“SVUOTACARCERI”: POLEMICA E VOTO RINVIATO A DOMANI

di FRANCESCO GALEOTTI

“La fiducia sul salvacarceri, decreto simile a un’amnistia mascherata, è una vergogna, uno schiaffo al Parlamento. Idv è contraria a un provvedimento che si illude di risolvere i problemi carcerari intaccando il principio della certezza della pena. La soluzione è diversa: servono interventi strutturali sull’edilizia penitenziaria, organizzativi con l’aumento di personale e di risorse e normativi con modifiche sulle disposizioni penali riservando il carcere ai casi che lo meritano”. Per il capogruppo Idv in commissione Giustizia, Federico Palomba. “la Lega e il Pdl, che hanno governato per dieci degli ultimi dodici anni, sono responsabili della situazione avendo pensato solo alle leggi ad personam in favore del capo del governo e non a quelle nell’interesse generale.
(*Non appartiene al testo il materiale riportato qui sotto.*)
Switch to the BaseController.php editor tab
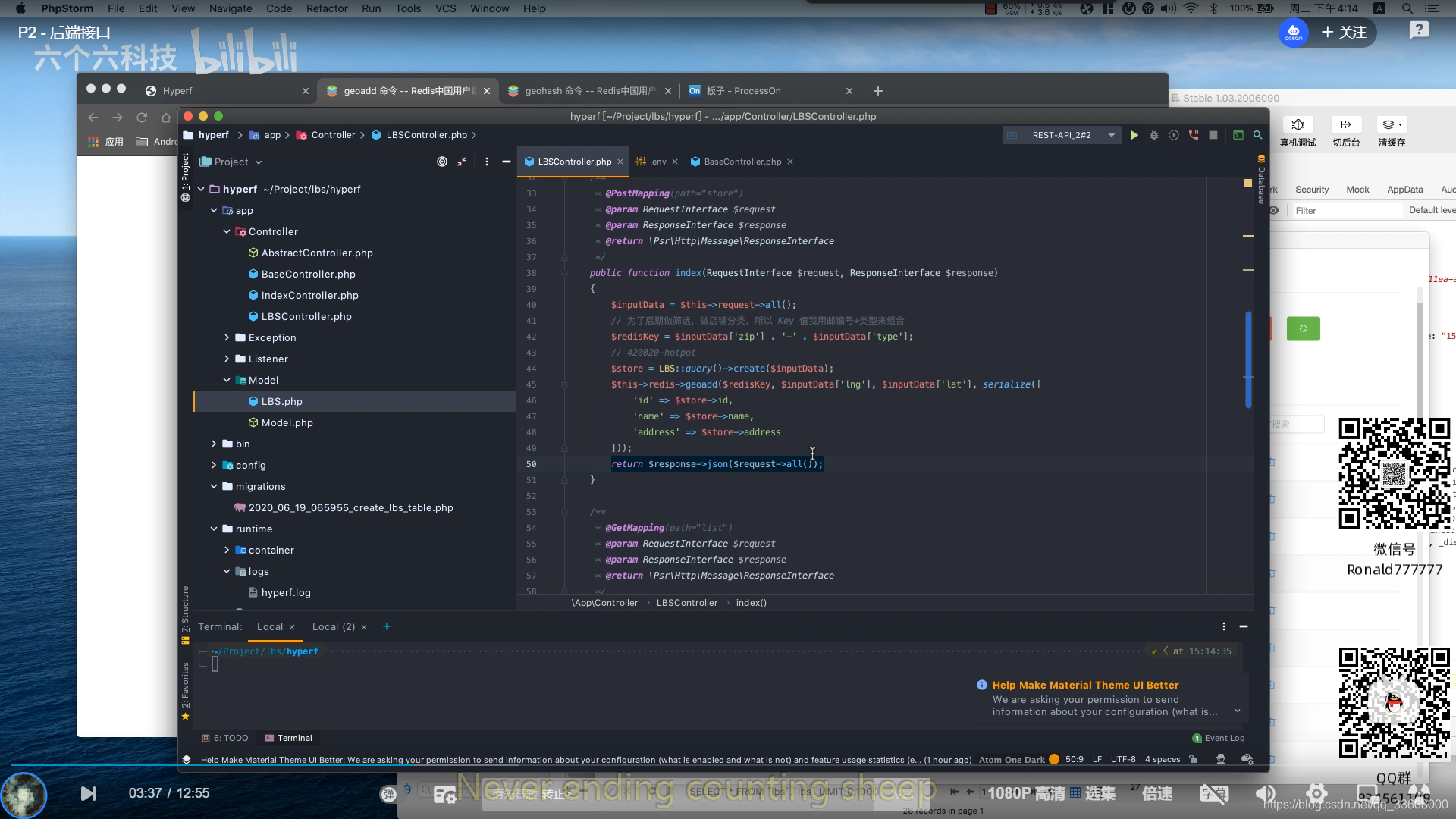(x=742, y=162)
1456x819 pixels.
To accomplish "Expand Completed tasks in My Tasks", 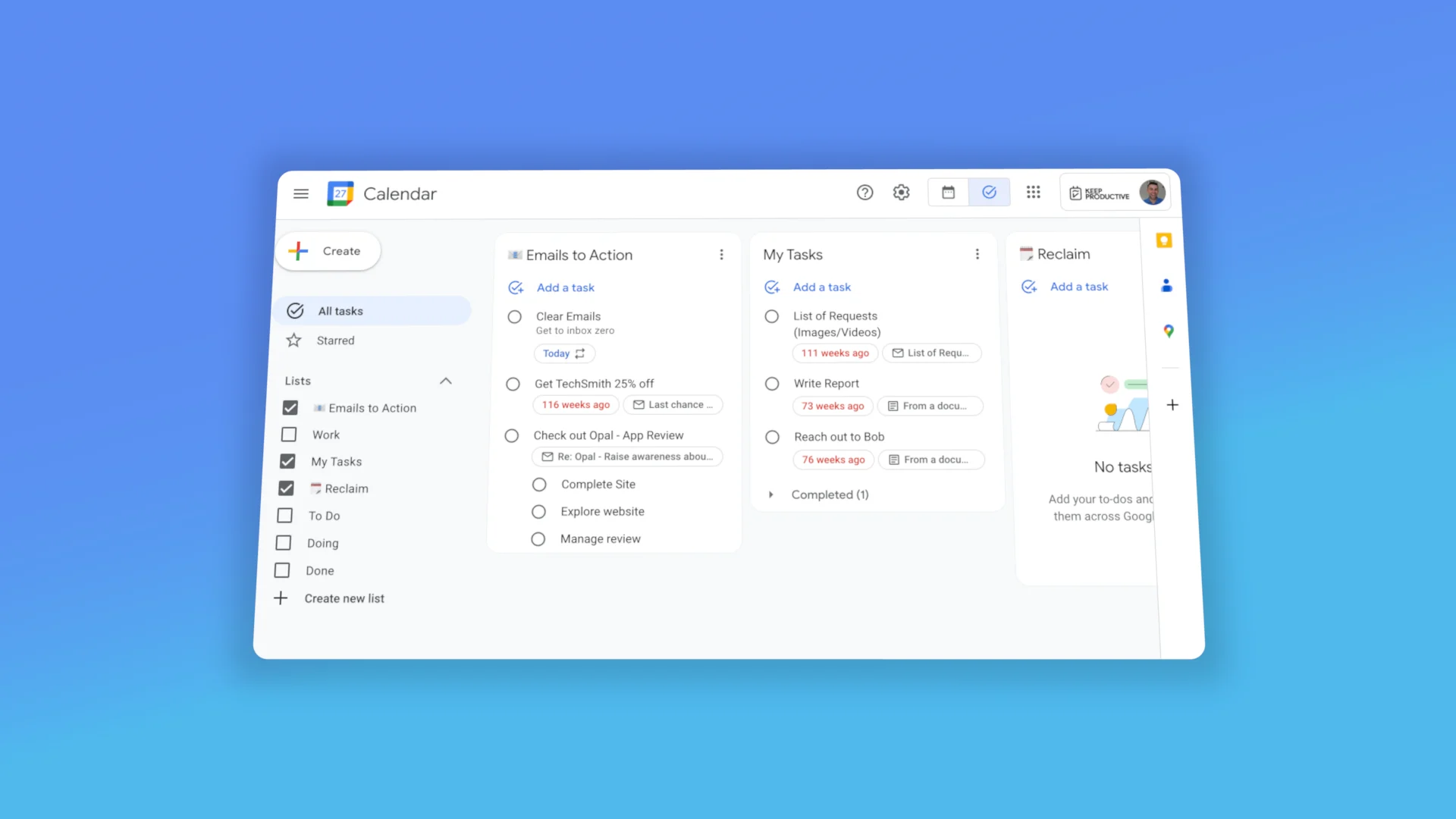I will click(x=772, y=494).
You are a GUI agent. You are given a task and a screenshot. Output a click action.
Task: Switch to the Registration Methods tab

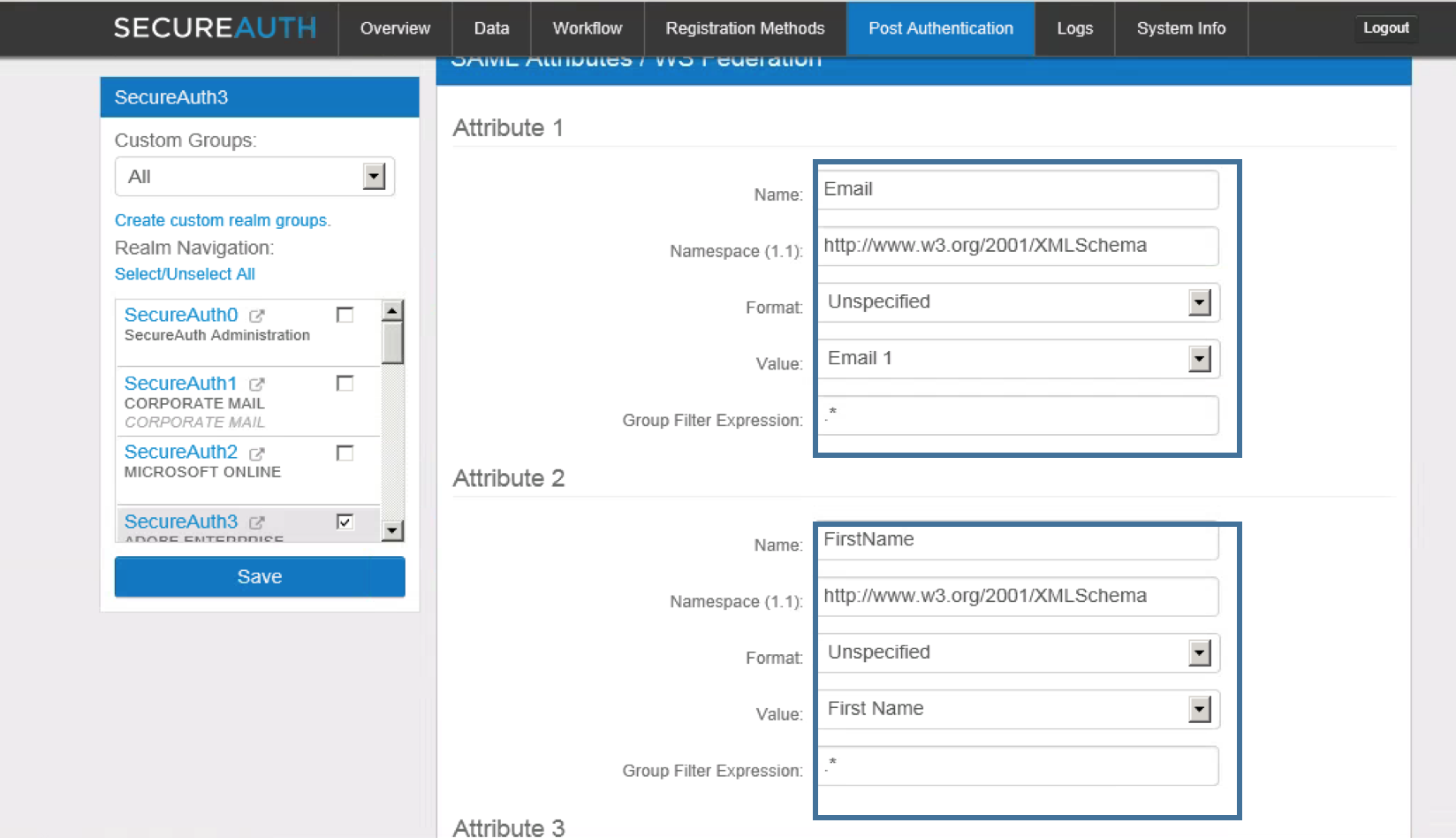click(x=745, y=27)
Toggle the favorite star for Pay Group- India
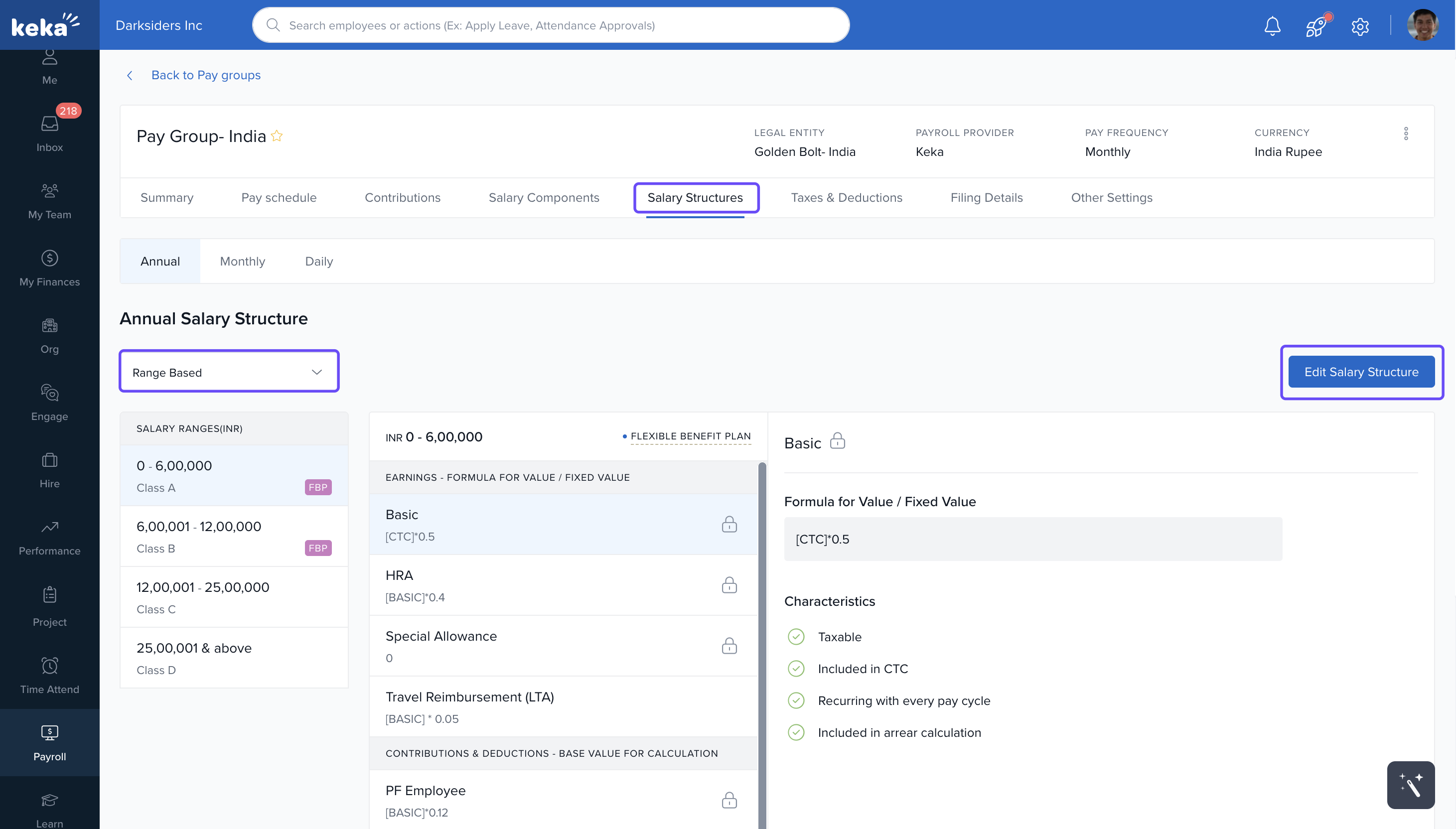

Ora non possono tentare di rifarsi una verginità”. La Lega Nord, volendo marcare il suo ruolo di opposizione a Monti, s’è messa di traverso al decreto governativo definito “svuotacarceri”. Il casus belli riguarda la richiesta d’indennizzo e ai chiarimenti richiesti il governo non ha saputo dare una risposta. Da qui, l’abbandono della Commissione, ieri, da parte dei lumbard.

Se da un lato, le opposizioni insistono sul fatto che approvando questa norma verranno rilasciati delinquenti di ogni tipo, dalla’ltro il ministro della Giustizia, Paola Sverino, ha ribadito con forza: “Nessun delinquente pericoloso sarà lasciato libero di camminare sulle strade italiane”. Per il guardasigilli, il provvedimento “contempera le esigenze di difesa sociale con quelle di allentamento della situazione delle carceri sovraffollate. E se un magistrato riterrà socialmente pericolosa una persona – ribadisce la Severino – ne prevederà la detenzione in carcere”.

Oggi, comunque, è stata ancora bagarre parlamentare e il problema è rimasto tale quale, nonostante le rassicurazioni del caso

Da qui la scelta del governo, tramite il ministro Piero Giarda, di porre la fiducia alla Camera sul decreto legge che prevede misure per ridurre il sovraffollamento degli istituti di pena, decreto che dovrebbe scadere il prossimo 20 febbraio.

Sospesa la seduta in aula, sono stati convocati i capigruppo e, alla fine, è stato deciso che la Camera voterà sulla fiducia che il governo ha posto domani a mezzogiorno, lo ha stabilito la conferenza dei capigruppo stessa. Le dichiarazioni di voto avranno inizio dalle ore 10.15. Il voto finale sul provvedimento si terrà martedì prossimo: dalle 15 verranno esaminati gli ordini del giorno e dalle 18 alle 19,30 ci saranno le dichiarazioni di voto trasmesse in diretta tv. Dovrebbe essere certo il voto contrario di Lega e dell’Idv; i radicali si asterranno.